I pondered this (stigmatic) question
as I entered the densely-wooded trail,
to seek my analogous answers
in the enchanting mystery of the naked forest--

Much as I had before,
seeking truth and solace in love's embrace;
tucked within her ample *****,
where I had once lain my head
gently flowing with the rise and fall
of her chest--

much like the advances and retreats
of aching waves on the beleaguered shore.

I traveled the woods, taking it all in--
as I, the woods,
and the woods, my love,
and the earth, my foundation,
and the sky:
My god.

I heard avian sprites dance in the thickets and brush,
scampering away from my intrusions.

These birds; be they so timid in my presence?
Or, in their sprite-like visage,
do they simply mirror such intrinsically motivated ambulations;
their impalpable purposes impervious to Man's prodding.  

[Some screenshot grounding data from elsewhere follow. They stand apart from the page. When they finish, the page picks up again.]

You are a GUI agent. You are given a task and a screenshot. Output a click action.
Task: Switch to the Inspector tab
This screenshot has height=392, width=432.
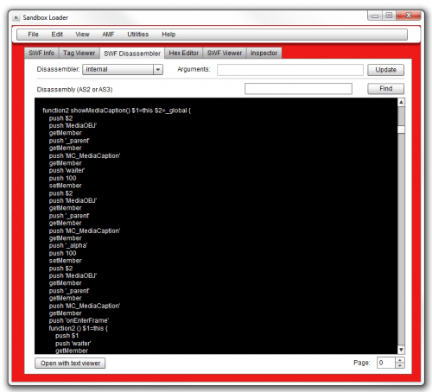click(264, 53)
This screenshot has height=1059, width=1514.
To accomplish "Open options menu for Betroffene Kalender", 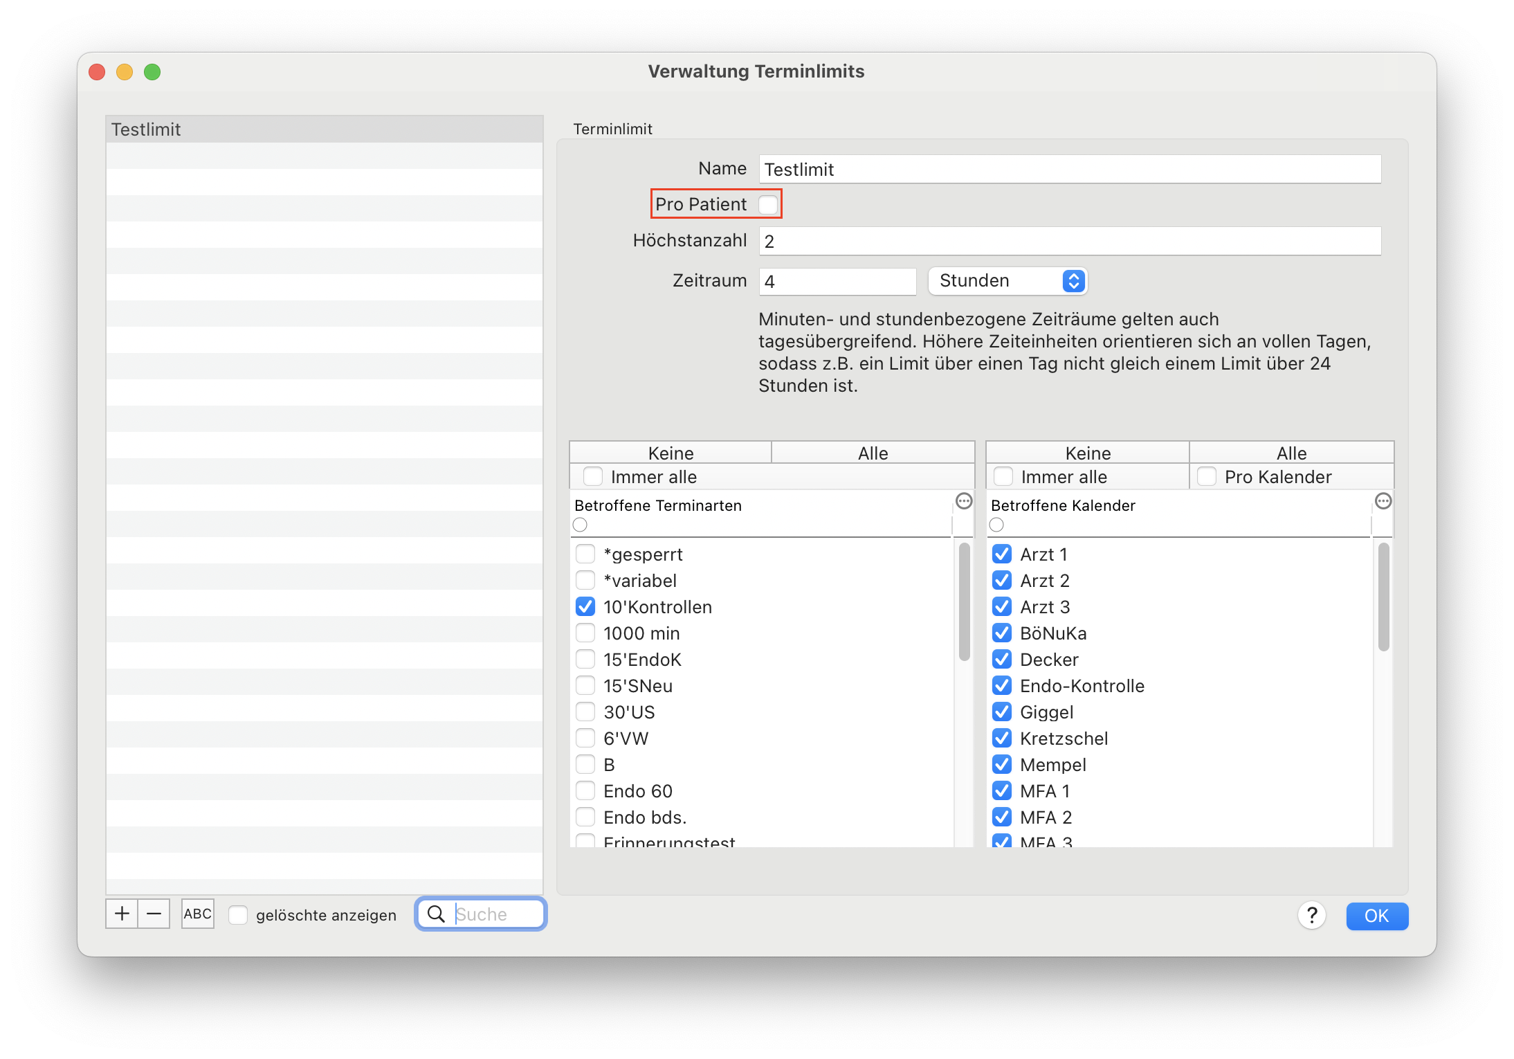I will pos(1383,501).
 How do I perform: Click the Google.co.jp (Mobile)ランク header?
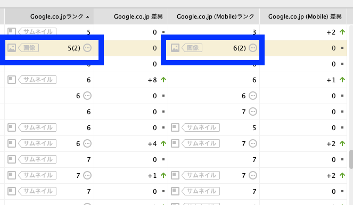pyautogui.click(x=216, y=16)
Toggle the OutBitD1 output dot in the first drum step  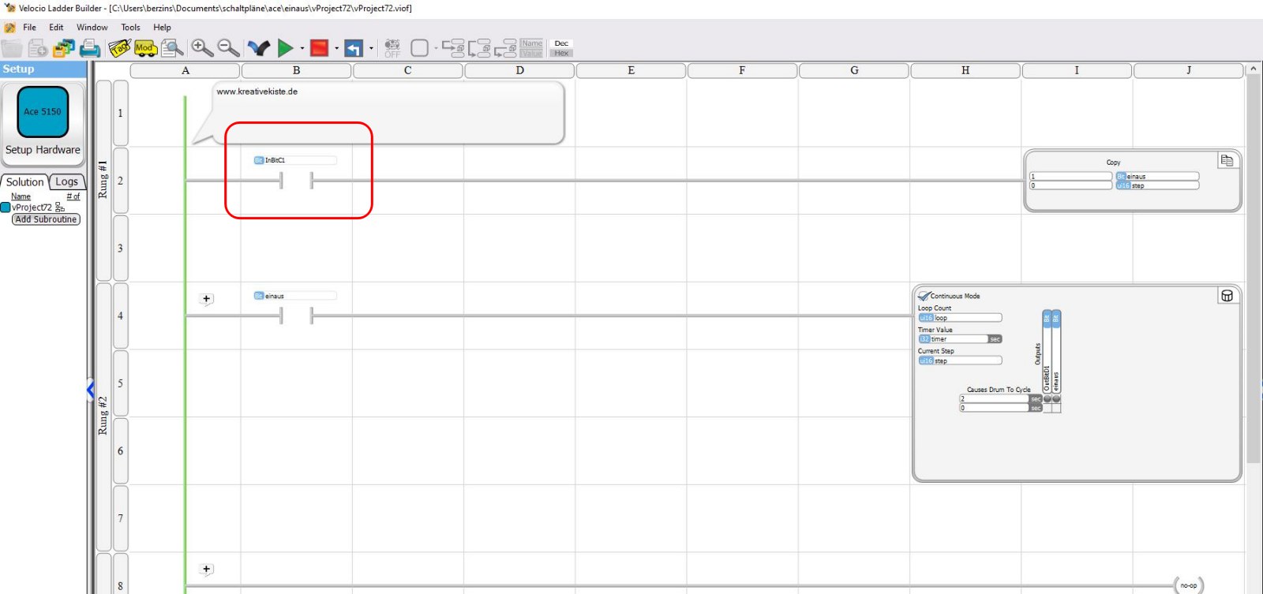point(1048,399)
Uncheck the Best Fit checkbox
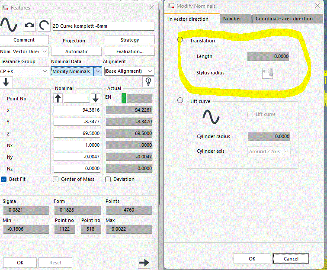The width and height of the screenshot is (327, 270). [x=4, y=179]
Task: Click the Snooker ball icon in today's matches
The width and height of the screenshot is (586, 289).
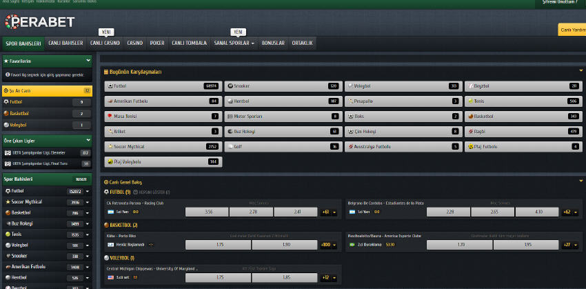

I feel I seek their fleeting company in my mind's eye,
who wanders incessantly in its dreadful musings,
while my earthly senses
merely soak in what is to be seen.

And I see the naked overturned tree--
victim of the vitriolic hurricane's rages;
who lies ashamed before my queried glances,
silently panning from empty branches
protruding from a battered trunk,
down to her meandering roots--
who look meaningless in their desperate search
for earthly riches.

I almost feel guilty enough to cast my eyes from her sight--
and she is left to only rot in the foliage
that once entertained her life;

and her in turn having once contributed
to the beauty
I precede,

in the impending vernal equinox
alluded by the returning chansonettes
of those dainty birds--
who sing and dance among those branches sturdier than hers.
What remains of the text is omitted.